Cytoplasmic pH (pHi) has been shown to be an important determinant of the activity of the NADPH oxidase in phagocytic cells. We hypothesized that a difference in pHi and/or its regulation existed between activated and resident macrophages (RES MOs) which might explain the increased NADPH oxidase activity observed in the former. The pHi of RES and lipopolysaccharide (LPS)-elicited MOs was examined using the fluorescent dye BCECF. Resting pHi did not differ between resident (RES) and elicited (ELI) MOs (7.16 ± 0.05 and 7.20 ± 0.05, respectively). pHi recovery after intracellular acid loading was partially dependent on the presence of Na+ in the extracellular medium, and was partially inhibited by the Na+ H+ antiport inhibitor, amiloride. At comparable pHi, the rate of acid extrusion during recovery was not different in RES and ELI MOs (1.48 ± 0.12 and 1.53 ± 0.06 mM/min, respectively). In both RES and ELI MOs, approx. 40% of total pHi recovery was insensitive to amiloride and independent of extracellular Na+. In both RES and ELI MOs, stimulation with TPA resulted in a biphasic pHi response: an initial acidification followed by a sustained alkalinization to a new steady-state pHi. This alkalinization was Na+-dependent and amiloride-sensitive, consistent with a TPA-induced increase in Na+ H+ antiport activity. The new steady-state pHi attained after TPA stimulation was equivalent in RES and ELI MOs (7.28 ± 0.04 and 7.31 ± 0.06, respectively), indicating comparable stimulated Na+ H+ antiport activity. However, the initial acidification induced by TPA was greater in ELI than in RES MOs (0.18 ± 0.02 vs. 0.06 ± 0.02 pH unit, respectively, P < 0.05).
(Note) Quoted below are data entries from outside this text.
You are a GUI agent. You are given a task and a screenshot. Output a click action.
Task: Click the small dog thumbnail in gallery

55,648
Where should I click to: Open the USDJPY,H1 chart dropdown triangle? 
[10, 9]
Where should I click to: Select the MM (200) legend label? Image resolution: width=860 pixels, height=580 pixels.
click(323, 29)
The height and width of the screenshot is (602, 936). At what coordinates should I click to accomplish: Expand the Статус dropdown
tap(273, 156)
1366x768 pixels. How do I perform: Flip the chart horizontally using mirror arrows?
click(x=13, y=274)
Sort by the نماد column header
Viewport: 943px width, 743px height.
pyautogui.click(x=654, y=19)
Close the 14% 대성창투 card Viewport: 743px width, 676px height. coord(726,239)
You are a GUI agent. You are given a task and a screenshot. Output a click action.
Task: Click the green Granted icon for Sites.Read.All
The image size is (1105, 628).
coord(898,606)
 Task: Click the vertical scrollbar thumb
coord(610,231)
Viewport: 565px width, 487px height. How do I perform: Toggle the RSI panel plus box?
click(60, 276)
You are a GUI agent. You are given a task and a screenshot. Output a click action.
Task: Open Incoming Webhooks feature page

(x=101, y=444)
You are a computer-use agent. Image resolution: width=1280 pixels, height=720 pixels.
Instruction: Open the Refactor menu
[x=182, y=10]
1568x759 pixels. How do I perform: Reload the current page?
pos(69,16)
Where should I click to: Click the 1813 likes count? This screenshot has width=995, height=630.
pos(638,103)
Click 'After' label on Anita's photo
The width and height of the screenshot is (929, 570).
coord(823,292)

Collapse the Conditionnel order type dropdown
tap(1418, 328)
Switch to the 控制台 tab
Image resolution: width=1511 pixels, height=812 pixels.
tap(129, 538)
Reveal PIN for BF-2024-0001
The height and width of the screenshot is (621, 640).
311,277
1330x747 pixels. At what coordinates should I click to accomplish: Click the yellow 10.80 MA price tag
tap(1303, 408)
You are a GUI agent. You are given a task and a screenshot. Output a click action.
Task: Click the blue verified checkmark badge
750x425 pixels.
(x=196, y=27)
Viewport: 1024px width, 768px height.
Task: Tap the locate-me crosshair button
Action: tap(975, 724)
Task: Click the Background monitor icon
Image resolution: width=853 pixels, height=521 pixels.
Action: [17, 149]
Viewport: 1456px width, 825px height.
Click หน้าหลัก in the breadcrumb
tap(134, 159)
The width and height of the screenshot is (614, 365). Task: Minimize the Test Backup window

The specific NADPH oxidase inhibitor diphenylene iodonium (DPI) completely inhibited the respiratory burst but reduced the magnitude of this pHi reduction by only about 50%. This suggested that the TPA-induced pHi reduction was due in part to acid produced via the respiratory burst, and in part to other acid-generating pathways stimulated by TPA. © 1990.